押しのけようにも、俺の体はピクリとも動かない。
「私と交わるのだ。そして私の僕となれ。さすれば最高の栄華と永遠の快楽を与えてやろう」
マユラが舌を絡めてきた。
この快楽には抗しきれない。あきらめかけた時だった。
ドカッ!
サラさんがマユラの脇を蹴飛ばしていた。肋骨が何本も折れたような音がした。
マティとダルジスが飛び掛かってくるが、華麗な足技で砂浜に叩きつける。
「あら、あなた達こんなに弱かったの」
更に倒れたマティの顔面を蹴り飛ばす。鼻が潰れ鮮血が噴き出した。
「くそう。栄光の心臓を復活させるために力を使いすぎた」
血が噴き出す顔面を押さえながらマティが呻く。
しかし、サラさんは容赦がない。みぞおちを蹴り飛ばし、側頭部に回し蹴りを放つ。その首はあらぬ角度で折れ曲がった。しかし、マティは両手で自らその首を元に戻し、血を吐きながらも抵抗の意思を見せる。
「死んでくださるかしら」
今度は顎を蹴り飛ばす。マティの首は後方に折れ曲がり、うつ伏せに倒れた。
「マティ様に何をする」
今度はダルジスが飛び掛かってくる。
サラさんはダルジスの睾丸を蹴り潰し、そしてマユラの上に投げ飛ばした。下敷きになったマユラの骨が折れた音が響く。そしてマユラも口から鮮血を吐き出した。
「夕凪君。出番よ!」
「了解!」
飛び出てきたのは夕凪春彦。
封印術が得意だと言っていた法術士だ。
「我は法を司る者。
我は正義を司る者。
今ここに、大地の守護者の名のもとに邪悪なる御霊を捕らえんとす。
我が御霊の牢獄へ来い。
機装院流封印術“雲竜風虎の陣”」
春彦が祝詞を唱える。彼の右腕から白い靄が噴き出し、それは竜と虎の姿となった。
その竜はマユラとダルジスに巻き付いた。虎はマティを咥える。
そしてそのまま春彦の右腕へと戻っていった。そして黒い化け物の姿が三体、その腕に入れ墨のように刻まれた。

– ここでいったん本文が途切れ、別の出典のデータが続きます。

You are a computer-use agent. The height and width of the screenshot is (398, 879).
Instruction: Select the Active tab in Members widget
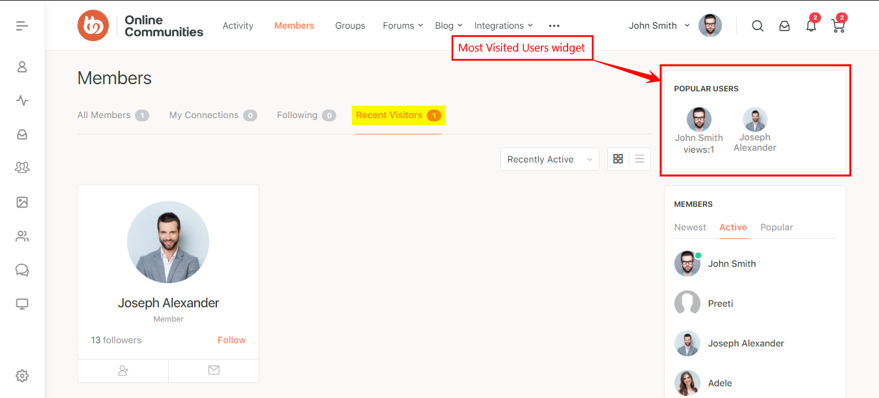click(733, 227)
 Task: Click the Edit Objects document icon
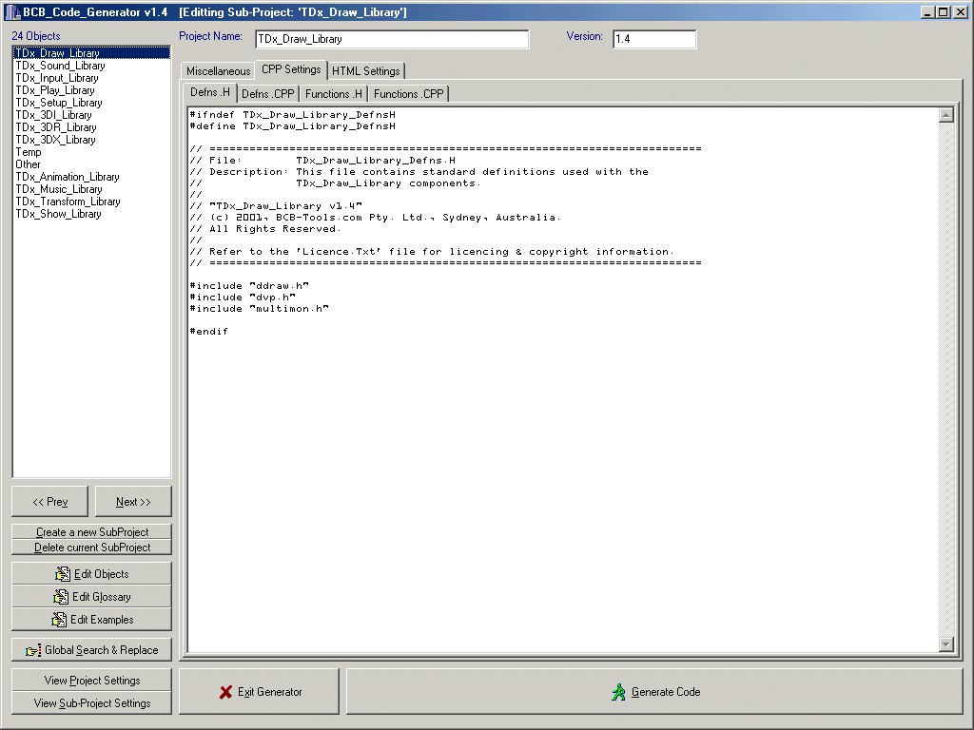[64, 574]
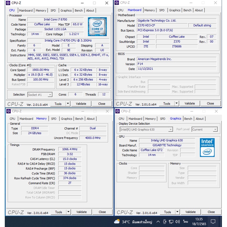Viewport: 227px width, 227px height.
Task: Click the Core Speed value field
Action: click(x=41, y=70)
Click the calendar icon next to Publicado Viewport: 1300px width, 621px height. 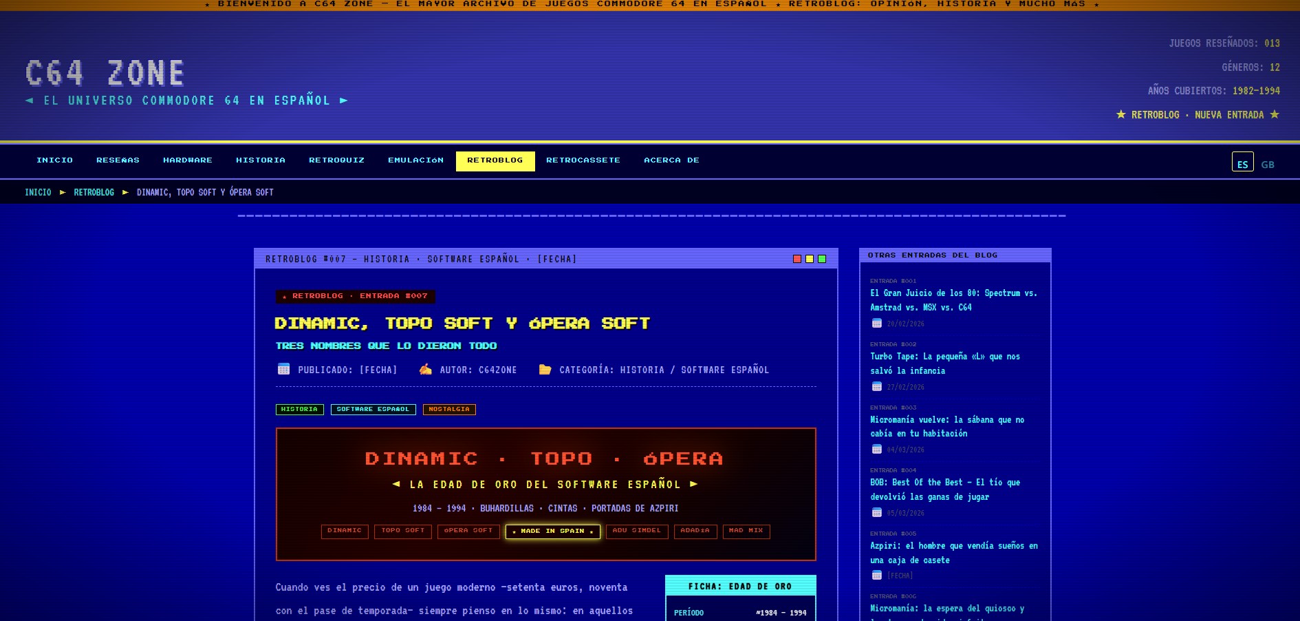click(283, 369)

これは、邪なるものの本体である意識体を捕まえたという事なのだろうか。
抜け殻となった彼らの肉体は急速に腐敗し、崩れていった。
春彦はその整った顔をゆがめ、苦痛に耐えているようだ。
「ははは。成功した。初めての実戦で上手くいくなんて」
「よくやったな」
サラさんが春彦の頭を撫でている。
ヘリの爆音が響く。
自衛隊のヘリと装甲車が現場へと到着した。
沖には護衛艦の姿も見える。
とりあえず何とかなったという事か。
あの邪なるものの三名は春彦の右腕に封印された。
そして巨大な生体兵器であるカルブ・アル・アクバルも破壊できた。
しかし、京は消えてしまった。
その存在が維持できなくなったという事なのだろう。
これでいいのだ。
自分にそう言い聞かせた。
しかし、失恋したかのような胸の痛みは消える事は無かった。